The loan agreements with BMWFS consist of 14 term loans. As of September 30, 2014, $66.7 million was outstanding under the BMWFS term loans, with $4.3 million classified as a current maturity of long-term debt. For the nine months ended September 30, 2014, the Company made no additional borrowings and made principal payments of $3.4 million. The agreements provide for monthly payments based on a 15-year amortization schedule and will mature by September 2019. In the case of three properties owned by subsidiaries, the applicable loan is also guaranteed by the subsidiary real property owner. These 14 loans are cross-collateralized with each other.
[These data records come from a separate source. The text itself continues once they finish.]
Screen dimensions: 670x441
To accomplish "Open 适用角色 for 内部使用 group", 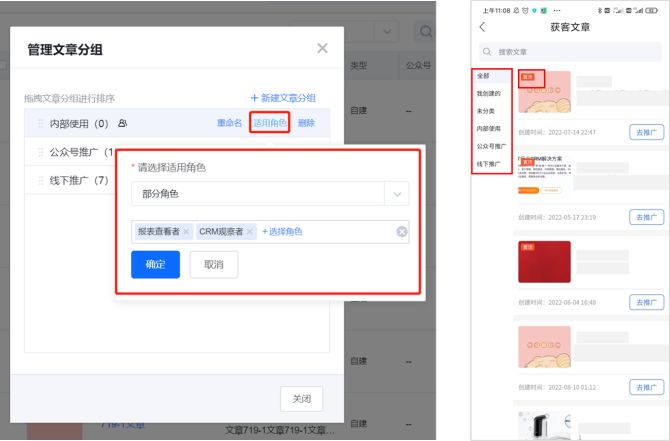I will tap(269, 123).
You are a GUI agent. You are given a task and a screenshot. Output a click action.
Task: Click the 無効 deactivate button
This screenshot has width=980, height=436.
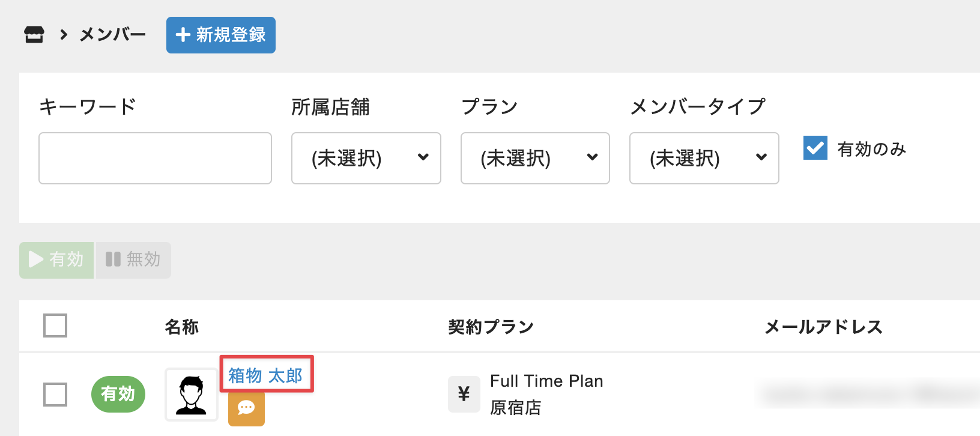pyautogui.click(x=133, y=260)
In addition, they are cross-defaulted with each other, the Revolving Credit Facility, and certain dealership franchising agreements with BMW of North America, LLC.
The loan agreements with FMCC consist of two term loans. As of September 30, 2014, $18.6 million was outstanding under the FMCC term loans, with $0.8 million classified as a current maturity of long-term debt. For the nine months ended September 30, 2014, the Company made additional borrowings and principal payments of $13.8 million and $0.6 million, respectively. The agreements provide for monthly payments based on a 20-year amortization schedule that will mature by January 2024. These two loans are cross-defaulted with the Revolving Credit Facility.
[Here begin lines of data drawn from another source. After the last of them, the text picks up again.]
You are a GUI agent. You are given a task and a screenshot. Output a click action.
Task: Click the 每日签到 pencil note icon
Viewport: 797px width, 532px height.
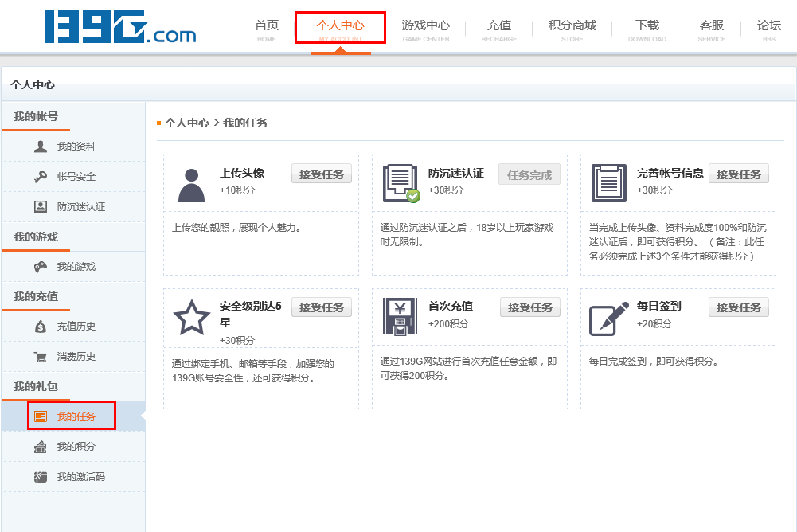coord(608,318)
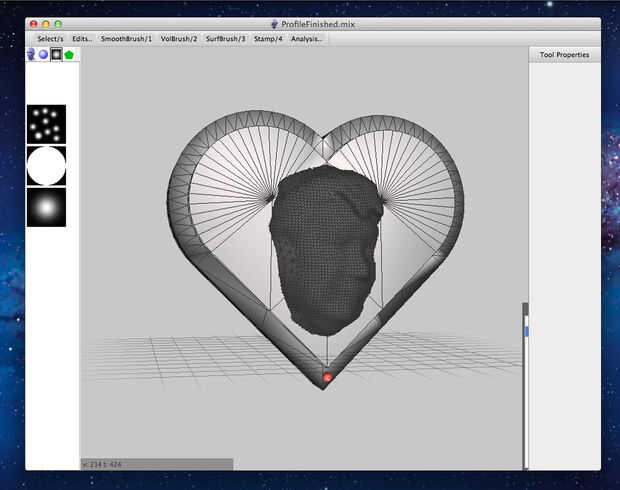Click the coordinate status bar at bottom
This screenshot has height=490, width=620.
tap(156, 464)
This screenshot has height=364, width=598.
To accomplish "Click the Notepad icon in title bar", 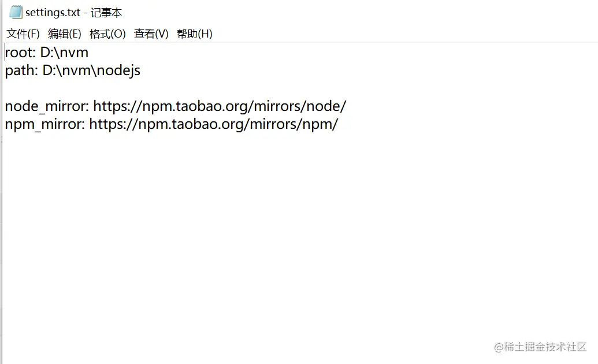I will (x=16, y=12).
In addition, agreements with third-party financial institutions consist of 17 term loans for an aggregate principal amount of $109.8 million, to finance real estate associated with the Company’s dealerships. The loans are being repaid in monthly installments that will mature by November 2022. As of September 30, 2014, borrowings under these notes totaled $98.8 million, with $5.5 million classified as a current maturity of long-term debt. For the nine months ended September 30, 2014, the Company made additional borrowings and principal payments of $37.9 million and $3.5 million, respectively. These 17 loans are cross-defaulted with the Revolving Credit Facility.
The Company has also entered into separate term mortgage loans in the U.K. with other third-party financial institutions which are secured by the Company’s U.K. properties. These mortgage loans (collectively, “Foreign Notes”) are being repaid in monthly installments that will mature by August 2027. As of September 30, 2014, borrowings under the Foreign Notes totaled $34.7 million, with $4.1 million classified as a current maturity of long-term debt in the accompanying Consolidated Balance Sheets. For the nine months ended September 30, 2014, the Company made additional borrowings and principal payments of $6.8 million and $2.9 million, respectively.
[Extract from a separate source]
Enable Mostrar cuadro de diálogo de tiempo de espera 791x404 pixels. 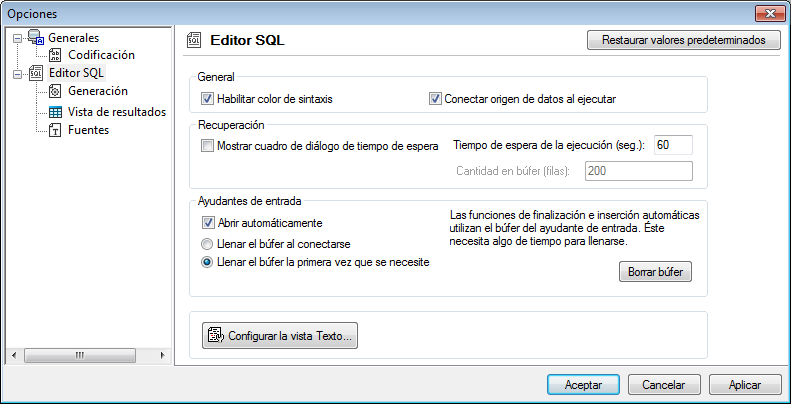tap(208, 146)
During the nine months ended September 30, 2014, the Company entered into working capital loan agreements with third-party financial institutions in Brazil for R$38.0 million. The proceeds were used to partially pay off manufacturer-affiliated floorplan borrowings. These loans will mature by February 2017.
Fair Value of Long-Term Debt
The Company's outstanding 5.00% Notes had a fair value of $533.5 million as of September 30, 2014. Of the $316.7 million and $279.2 million other real estate related and long-term debt as of September 30, 2014 and December 31, 2013, respectively, $153.9 million and $164.1 million represented fixed interest rate borrowings. The fair value of such fixed interest rate borrowings was $174.4 million and $190.0 million as of September 30, 2014 and December 31, 2013, respectively. The fair value estimates are based on Level 2 inputs of the fair value hierarchy available as of September 30, 2014 and December 31, 2013. The Company determined the estimated fair value of its long-term debt using available market information and commonly accepted valuation methodologies. Considerable judgment is required in interpreting market data to develop the estimates of fair value. Accordingly, these estimates are not necessarily indicative of the amounts that the Company, or holders of the instruments, could realize in a current market exchange. The use of different assumptions and/or estimation methodologies could have a material effect on estimated fair values. The carrying value of the Company’s variable rate debt approximates fair value due to the short-term nature of the interest rates.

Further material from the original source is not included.